- THE TASK
When you copy the material below, keep every line exact and leave each picture out.

- RECORDS PROVIDED
== == ==

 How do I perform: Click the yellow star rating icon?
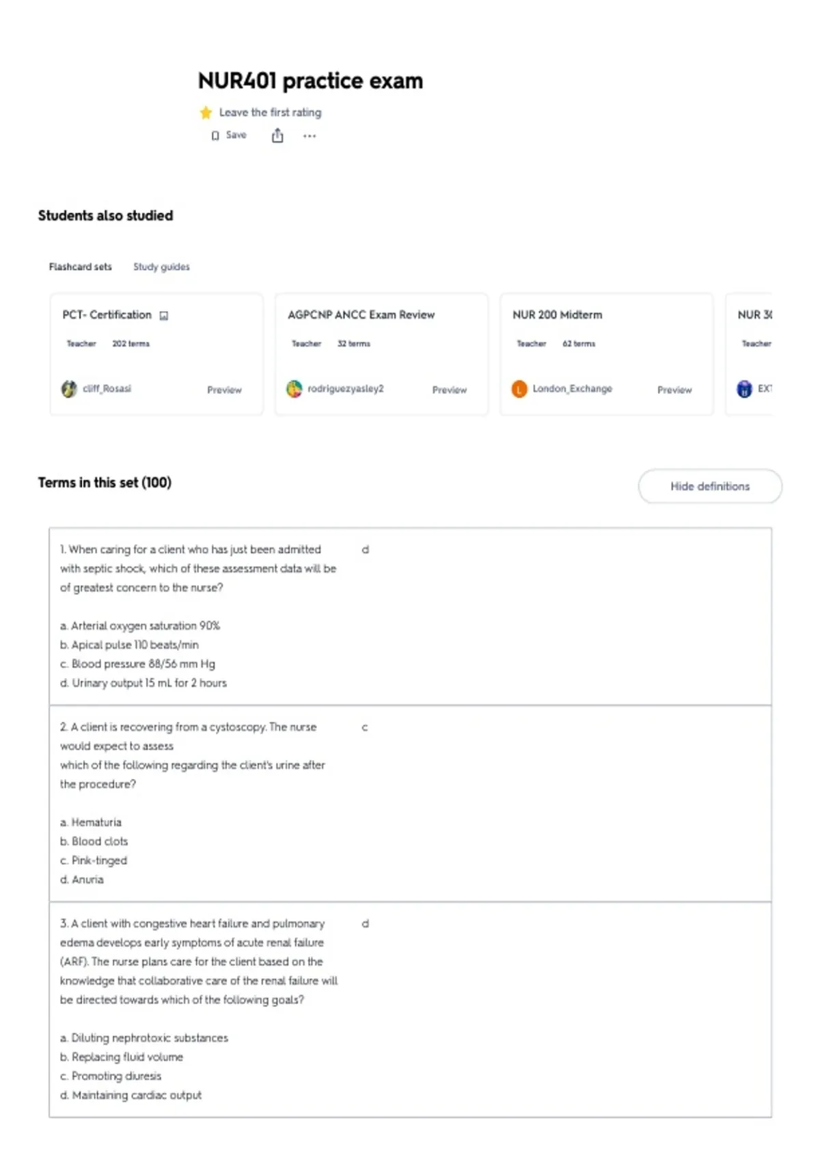pyautogui.click(x=206, y=113)
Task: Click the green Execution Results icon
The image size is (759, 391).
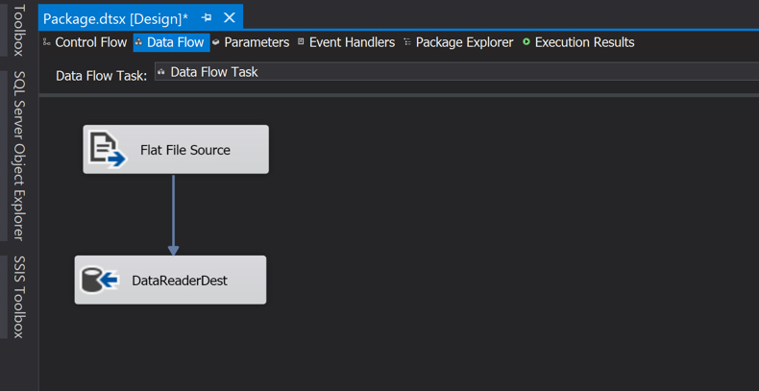Action: 526,42

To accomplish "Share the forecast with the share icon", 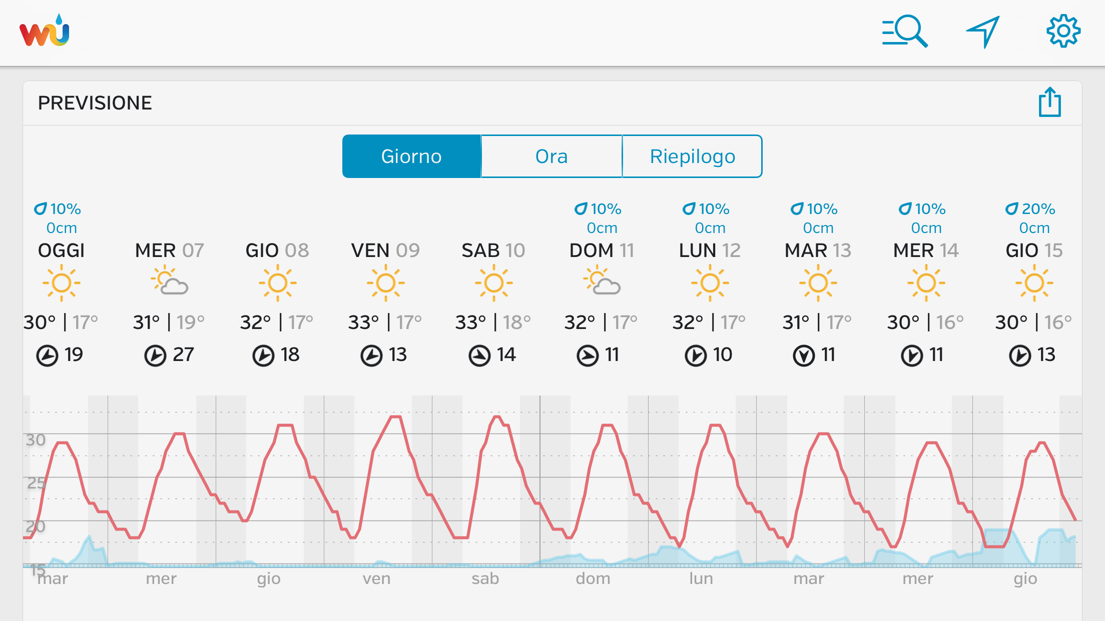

== == ==

- SOLUTION FOR THIS PROBLEM
 How do I perform: Click the yellow star rating icon?
pyautogui.click(x=206, y=113)
Task: Click the green Execution Results icon
The image size is (759, 391).
Action: 526,42

To accomplish "Share the forecast with the share icon", 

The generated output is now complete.